> _Given instruction_: In the stretch from the line that contains "Given: Click the" through the end of the records, swap "tick label" for "tick marker" and write those lines out again with everything else unchanged. Omit the pictures.

> _Records to use_:
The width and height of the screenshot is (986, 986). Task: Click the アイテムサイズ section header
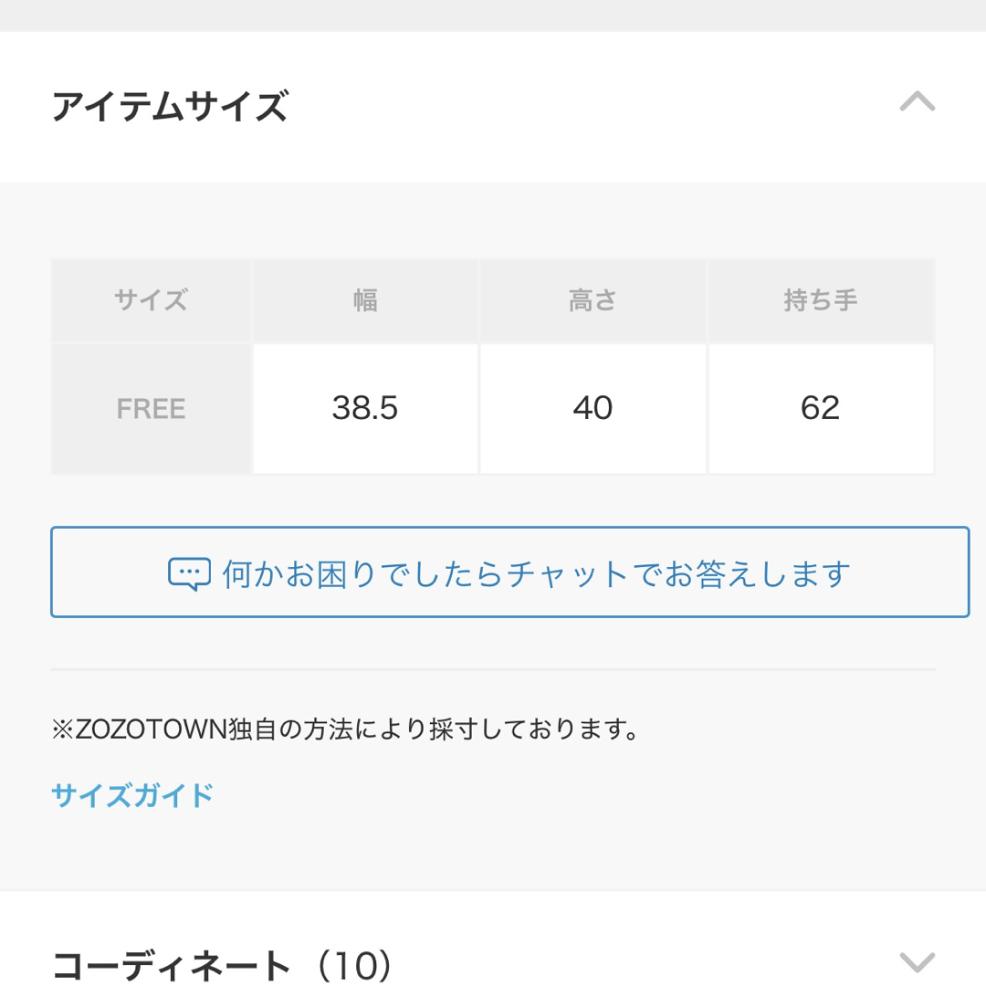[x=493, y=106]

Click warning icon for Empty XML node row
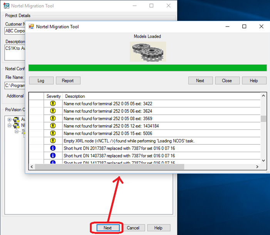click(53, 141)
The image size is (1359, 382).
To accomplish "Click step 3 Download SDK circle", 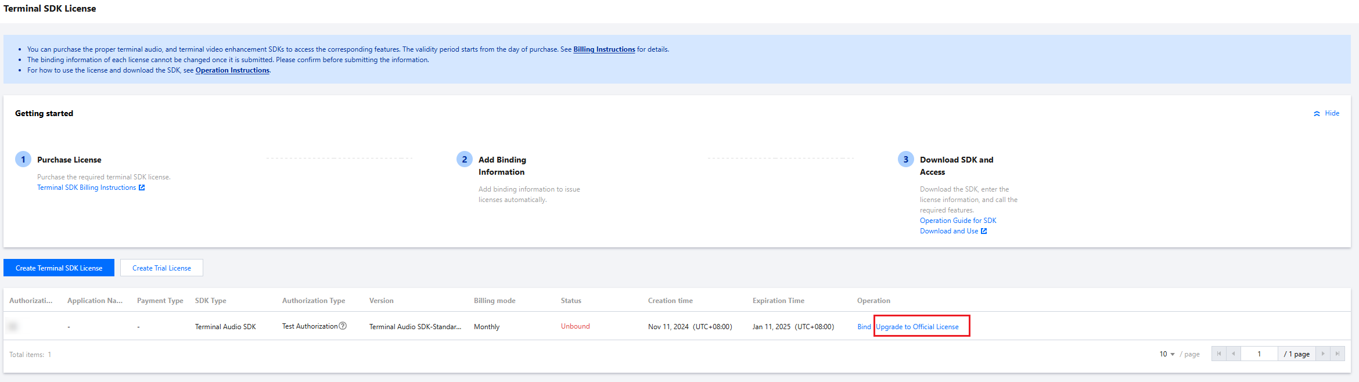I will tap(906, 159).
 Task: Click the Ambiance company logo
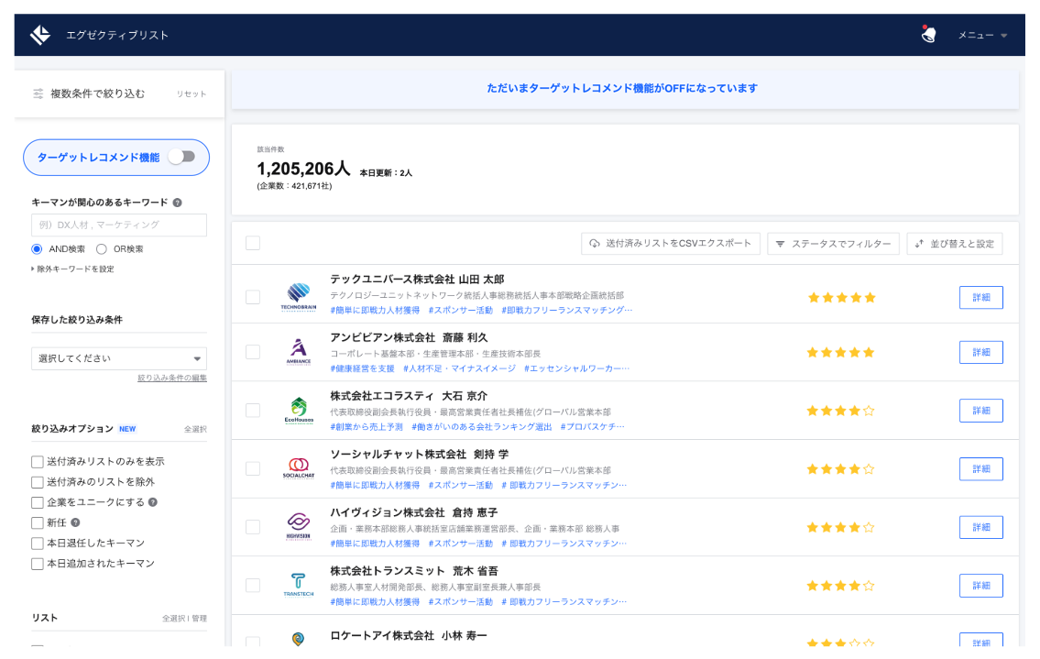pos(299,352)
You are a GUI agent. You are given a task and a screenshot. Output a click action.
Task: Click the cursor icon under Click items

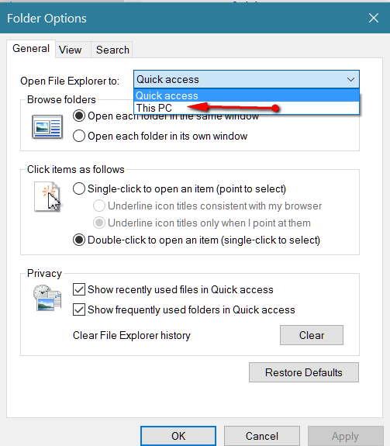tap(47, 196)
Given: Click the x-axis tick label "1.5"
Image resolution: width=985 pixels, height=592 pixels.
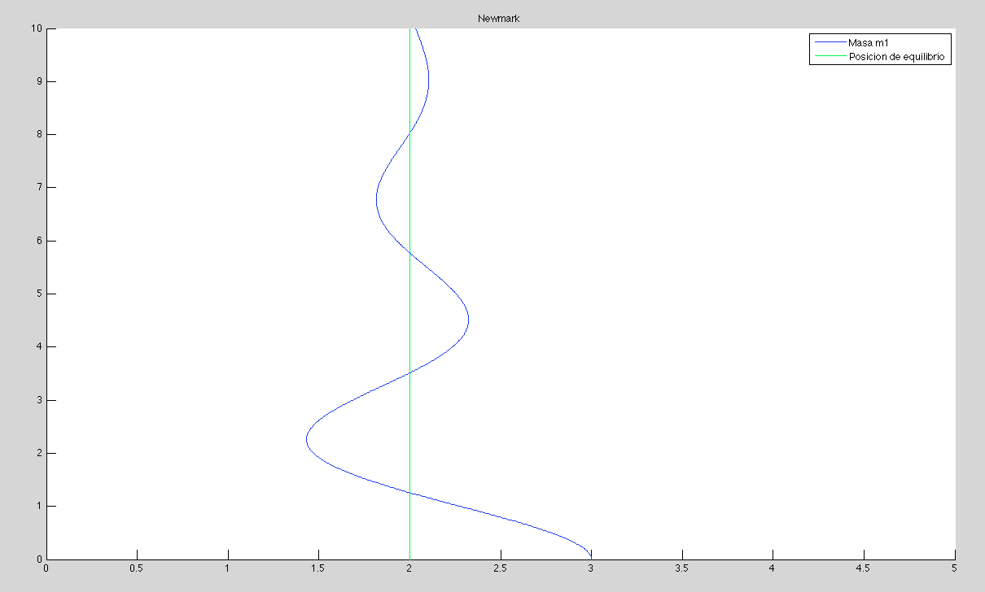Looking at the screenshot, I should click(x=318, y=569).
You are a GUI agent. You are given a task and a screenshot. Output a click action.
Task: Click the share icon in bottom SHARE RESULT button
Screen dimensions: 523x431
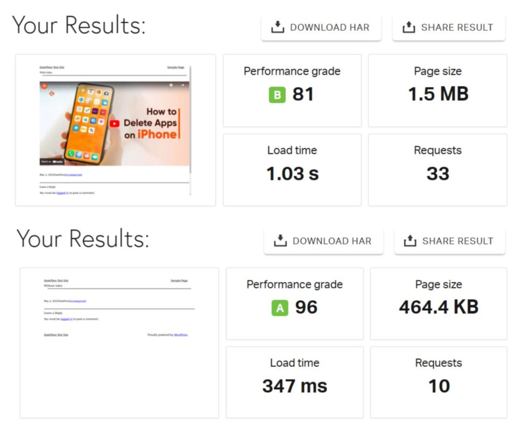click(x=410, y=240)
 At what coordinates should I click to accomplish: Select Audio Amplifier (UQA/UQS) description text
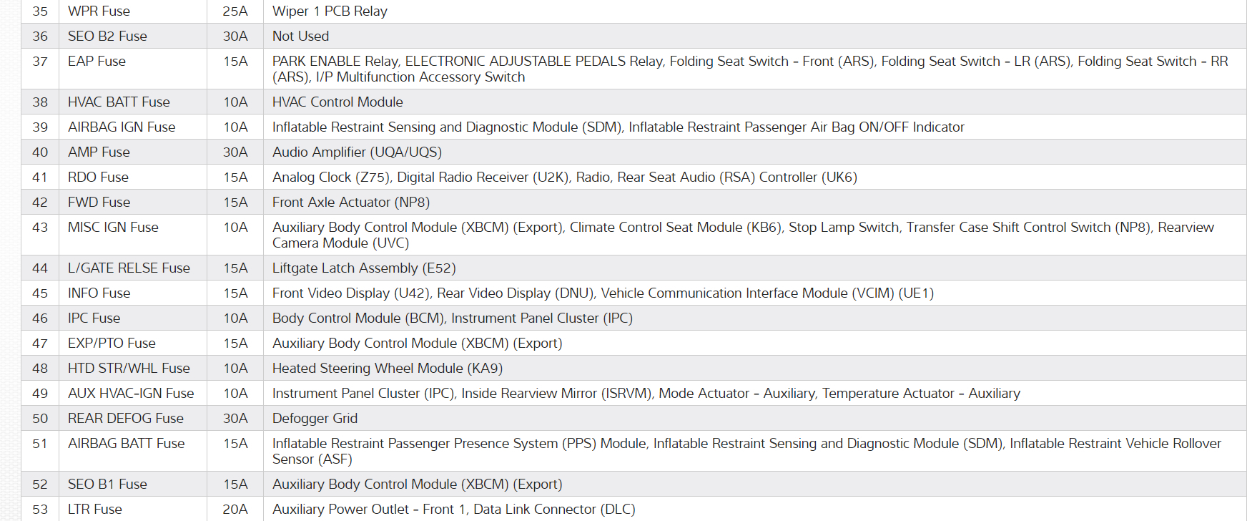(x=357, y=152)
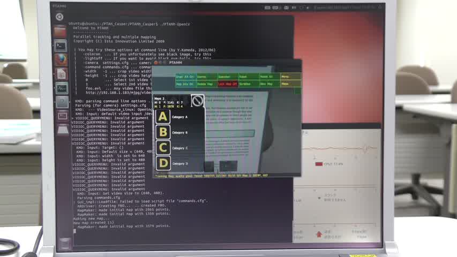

> _Written solution_:
Given: Click the x-axis tick marker "1.5"
Image resolution: width=985 pixels, height=592 pixels.
Looking at the screenshot, I should click(x=318, y=569).
You are a GUI agent. You are given a task and a screenshot. Output a click action.
Task: Click the share icon in bottom SHARE RESULT button
Screen dimensions: 523x431
click(x=410, y=240)
 At what coordinates should I click to accomplish: Select Audio Amplifier (UQA/UQS) description text
(x=357, y=152)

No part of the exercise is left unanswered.